El traje de novio
Por Recaredo Veredas.
Con el verano, vienen las bodas. Los sábados por la tarde las calles de nuestros pueblos y ciudades se llenan de multitudes engalanadas, que aguardan la llegada de la novia frente a iglesias, juzgados y catedrales. Tras el enlace, los novios posan en jardines, públicos o privados, o frente al palacio o la finca que albergará el banquete. Adoptan poses melancólicas, inocentes o entusiastas, esforzándose porque el día más feliz de su vida sea el sumun de la perfección. Unas horas de gloria, que, años más tarde, recordarán con melancolía, hastío, incluso odio pero entonces solo deben -es una obligación- albergar lujo, placer y felicidad. Desde que el Olimpo celebró las bodas de Cadmo y Armonía, la estrella de la boda ha sido la novia. El diseño del traje-blanco, marfil, con escote palabra de honor, en V, de cola larga o cola corta, inspirado en Letizia o en Kate- su peinado y sus atuendos florales constituían uno de los grandes alicientes, al menos para las amigas, de cualquier enlace. Sí, así ocurría hasta hace muy poco.

════════════════

▶ ENUNCIADO: Prosiga el texto sobre el traje de novio a partir de su última oración.

▶ DATOS PROPORCIONADOS:

════════════════

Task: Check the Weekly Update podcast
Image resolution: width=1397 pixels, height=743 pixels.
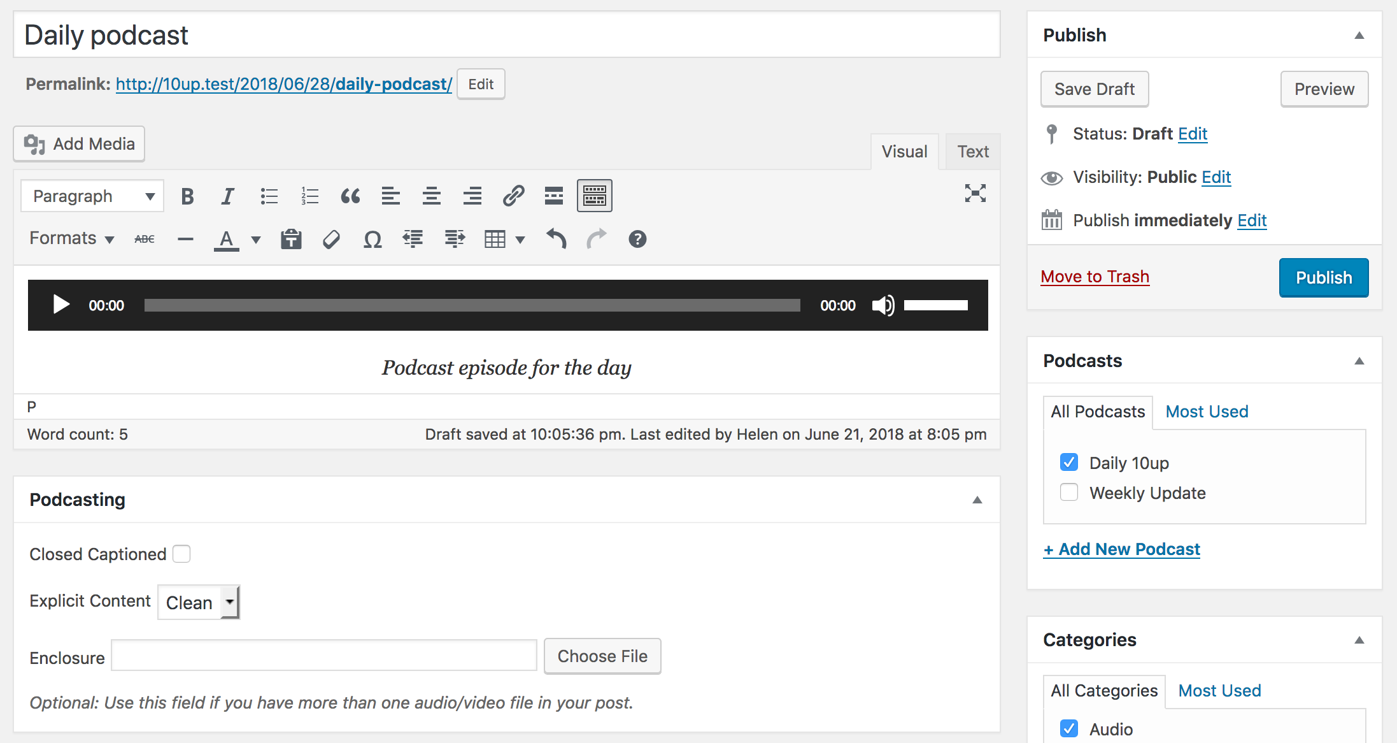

════════════════

▶ RESPUESTA:
Hasta que un sagaz capitalista detectó, tal vez mediante una experiencia cuasi mística, incluso alucinatoria, el hueco, el nicho -más fúnebre que nunca- que albergaba el ubicuo mercado: el traje del novio, hasta entonces desplazado a un lugar secundario, casi a un trámite ocupado por indumentaria de oficina y chaqués de alquiler. Aquí hay dinero suelto, afirmó el sagaz comerciante, sabiendo, además, que su ocurrencia coincidía con la generación más floja, mema y derrochona de los últimos siglos. Además, el nuevo mordisco del consumismo –y del ubicuo mal gusto- podía enmascararse tras un discurso de género: ¿Por qué, si hombres y mujeres somos iguales, el novio va a limitarse a una posición secundaria? ¿No tiene él derecho, como ella, a lucir brillos y encajes? El traje de novio constituiría un ascenso en la lucha por la igualdad, una reivindicación de la belleza masculina, tan importante como la eterna gracia de las féminas. ¿Y cómo serían esos trajes? Pues especiales, únicos. Recordarían el añorado esplendor prerrevolucionario, a las galas de Versalles y de la corte austrohúngara, al ambiguo porte de Byron y Wilde. De raso, brillantes como soles, completados con alfileres de perla y enormes corbatones. ¿Y cómo se llamarían las tiendas? Por supuesto, apelarían a la tierra de la elegancia: a la simpar península italiana. Ejemplos: Ottavio Nuccio o mi favorita, sin duda, Carlo Pignatelli.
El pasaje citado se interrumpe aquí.